→ **What is asked**:
1: Answer these questions about the post on 4M pages, one per line:
(a) What kind of allocator did the feedback say would be required?
(b) Besides the kernel itself, what does the kernel use 4M pages to map?
(c) What do AMD processors have separately for 4k and 4M pages?
2: In the post on 4M pages, rewrite the part that opens with the words "As for reduced" and closes with "using 4M pages...", replacing "specs" with "documentation".

→ **Page extract**:
%%

I brought this to the list once about a half a year ago. One item I got
in feedback was that
it would require a reverse-mapping allocator (for the cases of mappings
to ram) to be able to coalesce/rearrange pages to
make room for contiguous 4M pages. Such an allocator now exists...
search an LKML archive for "rmap".

In the case of non-swappable memory, the allocator is not an issue. In
fact the kernel does use 4M pages to map the kernel itsself
(non-swappable and contiguous) and the 1:1 mapping of physical memory on
non-himem kernels.(not 100% sure about that part) I immagine this could
be easily extended to things like the bt848, the framebuffer on all
video cards (ok not ISA-VGA), and any mmio regions sufficiently large
enough. ( or redo BIOS PCI setup so regions are at least 4M apart...)

As for reduced TLB misses... I just read the specs for decoding the MSRs
on AMD processors to determine cache organization, and it turns out that
they have separate TLBs for 4k vs 4M pages. So you actually get more TLB
entries by using 4M pages...

%%

→ **Supplied data**:

%%

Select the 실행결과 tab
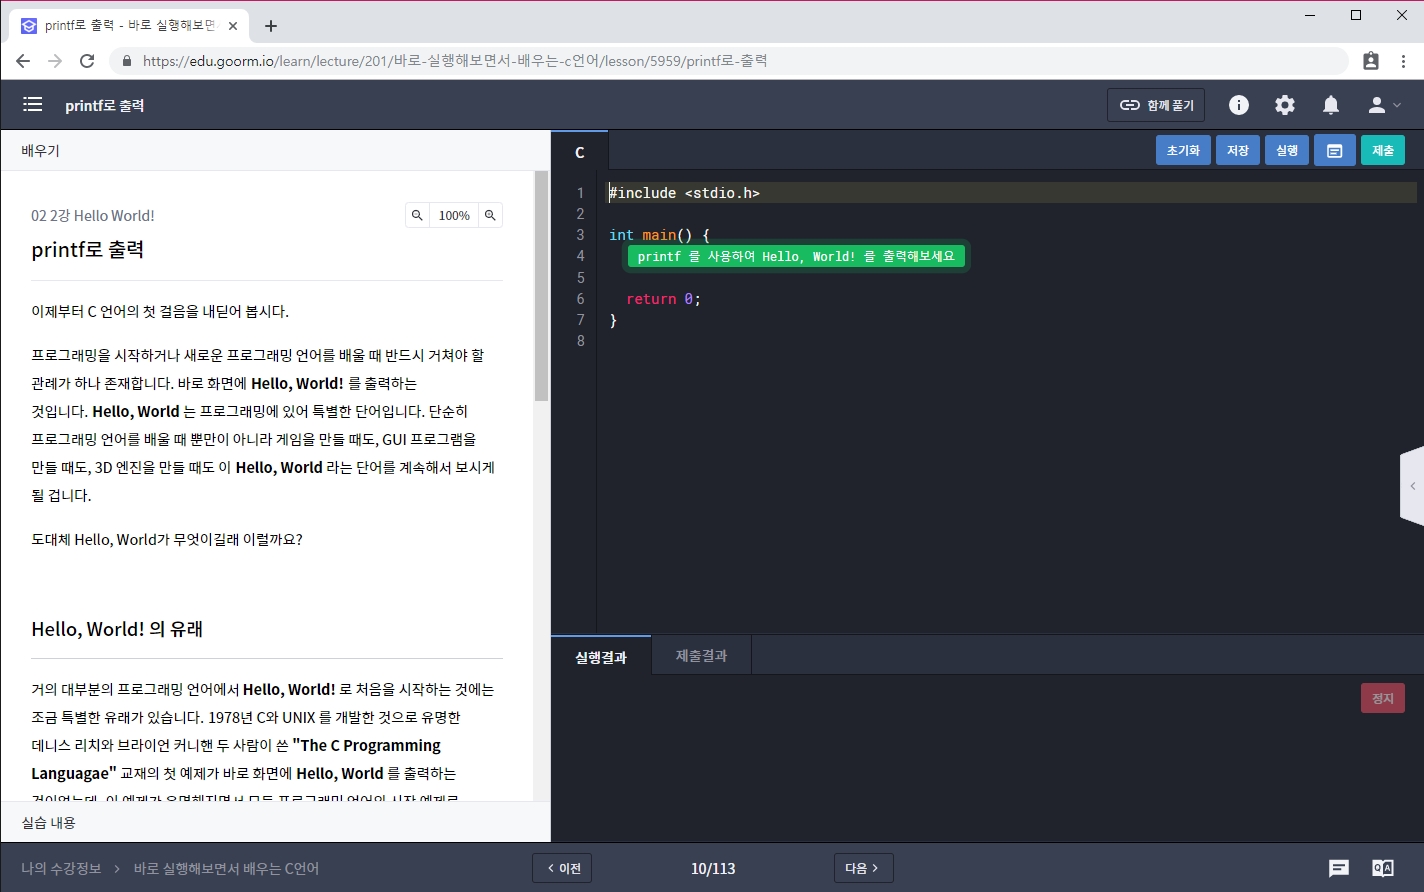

%%

→ **Worked answers**:
1:
(a) A reverse-mapping allocator.
(b) The 1:1 mapping of physical memory on non-himem kernels.
(c) Separate TLBs.

2:
As for reduced TLB misses... I just read the documentation for decoding the MSRs
on AMD processors to determine cache organization, and it turns out that
they have separate TLBs for 4k vs 4M pages. So you actually get more TLB
entries by using 4M pages...